Every 12 years, the small island town of Srirangam turns into an epicentre of spirituality with thousands of devotees thronging the place to celebrate the Cauvery Pushkaram.
This is a 12-day-long festival that is believed to have been celebrated by locals for the past 1,000 years to pray for good rains and crops.
This year the crowd is greater because of the Cauvery Maha Pushkaram - a moment that occurs once in 144 years due to rare planetary movement - on 12th Sept 2017 near the Amma Mandapam.
With the festival having its roots in Andhra Pradesh, a major chunk of devotees are from the state.
Among them are the followers of Sri Sri Thridandi Sriman Narayana Ramanuja Chinna jeeyar swamy, who have arrived in large numbers from Telangana and Andhra Pradesh.
The word Pushkaram refers to the 'worship of sacred river' and is also known as Pushkarulu in Telugu.

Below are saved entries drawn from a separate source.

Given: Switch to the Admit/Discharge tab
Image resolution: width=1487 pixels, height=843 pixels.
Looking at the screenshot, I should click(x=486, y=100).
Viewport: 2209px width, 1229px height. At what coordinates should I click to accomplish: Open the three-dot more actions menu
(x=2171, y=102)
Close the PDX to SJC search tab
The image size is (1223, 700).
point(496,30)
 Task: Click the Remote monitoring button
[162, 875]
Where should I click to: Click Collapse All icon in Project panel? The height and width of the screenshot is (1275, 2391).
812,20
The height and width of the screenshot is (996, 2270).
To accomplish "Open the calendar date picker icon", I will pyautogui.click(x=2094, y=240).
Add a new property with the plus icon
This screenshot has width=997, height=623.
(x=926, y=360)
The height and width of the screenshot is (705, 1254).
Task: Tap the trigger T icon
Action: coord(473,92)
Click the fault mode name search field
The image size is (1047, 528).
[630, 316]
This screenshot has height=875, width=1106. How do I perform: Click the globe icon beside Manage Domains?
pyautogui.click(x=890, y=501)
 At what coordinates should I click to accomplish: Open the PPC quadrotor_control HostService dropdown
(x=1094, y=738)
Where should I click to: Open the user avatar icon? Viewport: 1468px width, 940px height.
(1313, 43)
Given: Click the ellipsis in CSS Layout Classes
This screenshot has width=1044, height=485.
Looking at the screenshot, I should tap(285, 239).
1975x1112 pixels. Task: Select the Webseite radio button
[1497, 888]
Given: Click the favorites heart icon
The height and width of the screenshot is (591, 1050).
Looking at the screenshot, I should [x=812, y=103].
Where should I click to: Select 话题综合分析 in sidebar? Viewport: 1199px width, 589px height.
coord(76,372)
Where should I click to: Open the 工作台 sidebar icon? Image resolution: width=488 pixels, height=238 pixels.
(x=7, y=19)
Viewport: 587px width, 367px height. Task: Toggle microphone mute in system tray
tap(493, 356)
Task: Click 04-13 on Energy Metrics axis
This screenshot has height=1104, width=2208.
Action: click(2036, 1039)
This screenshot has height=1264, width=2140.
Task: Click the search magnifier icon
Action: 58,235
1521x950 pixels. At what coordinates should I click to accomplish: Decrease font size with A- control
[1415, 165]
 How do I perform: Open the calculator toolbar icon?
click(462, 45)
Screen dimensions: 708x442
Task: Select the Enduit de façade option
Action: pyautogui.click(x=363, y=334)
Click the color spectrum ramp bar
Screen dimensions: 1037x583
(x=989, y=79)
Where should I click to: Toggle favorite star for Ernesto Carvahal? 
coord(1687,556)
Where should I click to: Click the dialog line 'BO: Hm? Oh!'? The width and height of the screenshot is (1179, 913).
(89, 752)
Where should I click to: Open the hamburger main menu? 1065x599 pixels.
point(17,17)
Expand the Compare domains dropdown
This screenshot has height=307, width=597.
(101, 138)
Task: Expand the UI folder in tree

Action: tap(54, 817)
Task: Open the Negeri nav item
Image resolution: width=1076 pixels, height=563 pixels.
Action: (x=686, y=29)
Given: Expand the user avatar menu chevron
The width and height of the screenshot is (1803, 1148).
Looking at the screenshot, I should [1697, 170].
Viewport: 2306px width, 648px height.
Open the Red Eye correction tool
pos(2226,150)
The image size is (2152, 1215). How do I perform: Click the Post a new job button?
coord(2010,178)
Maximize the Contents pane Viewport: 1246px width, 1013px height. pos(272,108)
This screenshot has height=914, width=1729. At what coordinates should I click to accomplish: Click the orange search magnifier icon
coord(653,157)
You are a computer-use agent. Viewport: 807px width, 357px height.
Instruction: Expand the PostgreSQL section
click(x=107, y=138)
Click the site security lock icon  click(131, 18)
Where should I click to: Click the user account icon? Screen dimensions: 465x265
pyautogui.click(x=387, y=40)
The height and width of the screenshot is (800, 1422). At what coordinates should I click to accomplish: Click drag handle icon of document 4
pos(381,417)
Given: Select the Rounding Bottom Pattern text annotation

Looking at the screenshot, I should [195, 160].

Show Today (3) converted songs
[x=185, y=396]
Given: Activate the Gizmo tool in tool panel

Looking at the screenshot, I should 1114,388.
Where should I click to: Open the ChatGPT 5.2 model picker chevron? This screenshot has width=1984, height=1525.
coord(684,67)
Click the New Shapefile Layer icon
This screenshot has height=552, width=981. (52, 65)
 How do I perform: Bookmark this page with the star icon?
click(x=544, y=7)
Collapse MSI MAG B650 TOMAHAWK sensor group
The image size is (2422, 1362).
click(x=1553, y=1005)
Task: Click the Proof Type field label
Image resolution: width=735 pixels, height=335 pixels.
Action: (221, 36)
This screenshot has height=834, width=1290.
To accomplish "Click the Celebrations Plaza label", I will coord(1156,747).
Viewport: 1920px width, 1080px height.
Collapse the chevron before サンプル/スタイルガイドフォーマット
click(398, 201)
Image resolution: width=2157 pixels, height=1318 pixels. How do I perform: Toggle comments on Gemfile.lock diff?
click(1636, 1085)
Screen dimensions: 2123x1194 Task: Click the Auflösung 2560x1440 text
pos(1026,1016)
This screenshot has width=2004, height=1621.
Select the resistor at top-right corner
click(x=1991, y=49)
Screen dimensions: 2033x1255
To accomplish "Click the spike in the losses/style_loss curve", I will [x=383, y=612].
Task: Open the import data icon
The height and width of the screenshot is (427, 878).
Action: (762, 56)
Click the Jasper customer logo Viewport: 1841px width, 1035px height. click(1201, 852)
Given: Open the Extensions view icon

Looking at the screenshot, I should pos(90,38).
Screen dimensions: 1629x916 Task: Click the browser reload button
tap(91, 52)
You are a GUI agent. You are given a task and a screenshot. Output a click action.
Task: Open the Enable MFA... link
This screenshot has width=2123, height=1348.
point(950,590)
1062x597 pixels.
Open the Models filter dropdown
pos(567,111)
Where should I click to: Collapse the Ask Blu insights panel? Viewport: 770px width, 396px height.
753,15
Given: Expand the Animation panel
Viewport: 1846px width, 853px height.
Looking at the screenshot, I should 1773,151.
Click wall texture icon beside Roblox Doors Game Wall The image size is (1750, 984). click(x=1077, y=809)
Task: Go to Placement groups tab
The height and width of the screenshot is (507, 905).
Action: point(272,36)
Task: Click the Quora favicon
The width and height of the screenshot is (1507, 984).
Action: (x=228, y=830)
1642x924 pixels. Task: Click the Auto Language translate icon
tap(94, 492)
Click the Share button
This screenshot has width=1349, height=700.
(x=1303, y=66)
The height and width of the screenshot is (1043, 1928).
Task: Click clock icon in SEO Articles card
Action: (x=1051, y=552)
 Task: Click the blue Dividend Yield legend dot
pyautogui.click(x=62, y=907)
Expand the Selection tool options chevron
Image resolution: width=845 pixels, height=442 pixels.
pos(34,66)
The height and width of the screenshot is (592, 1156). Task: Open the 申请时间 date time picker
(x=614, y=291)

While such festivals are celebrated at shrines along the banks of 12 major rivers in India, ancestor worship, devotional music and cultural programmes are integral part of these events.
The Pushkaram is celebrated every 12 years along the banks of 12 major rivers by rotation, the last being celebrated along the banks of Godavari at Bhardrachalam in Telangana.
Notwithstanding the rotation system, the festival is religiously observed every 12 years along the banks of Cauvery in Srirangam.
This year it is declared as Cauvery Maha Pushkaram as it is the 12th instance on which Jupiter enters.
Various ‘homams’ and ‘yajnas’ by Vedic are conducted during of the 12-day-long festival.
Temple priests say it is believed that whoever takes a holy dip in the Cauvery during this time will be absolved of all sins.
An added attraction of this year's festival is that it coincides with the 1,000th birth anniversary of the Vaishnava ascetic Acharya Sri Ramanuja.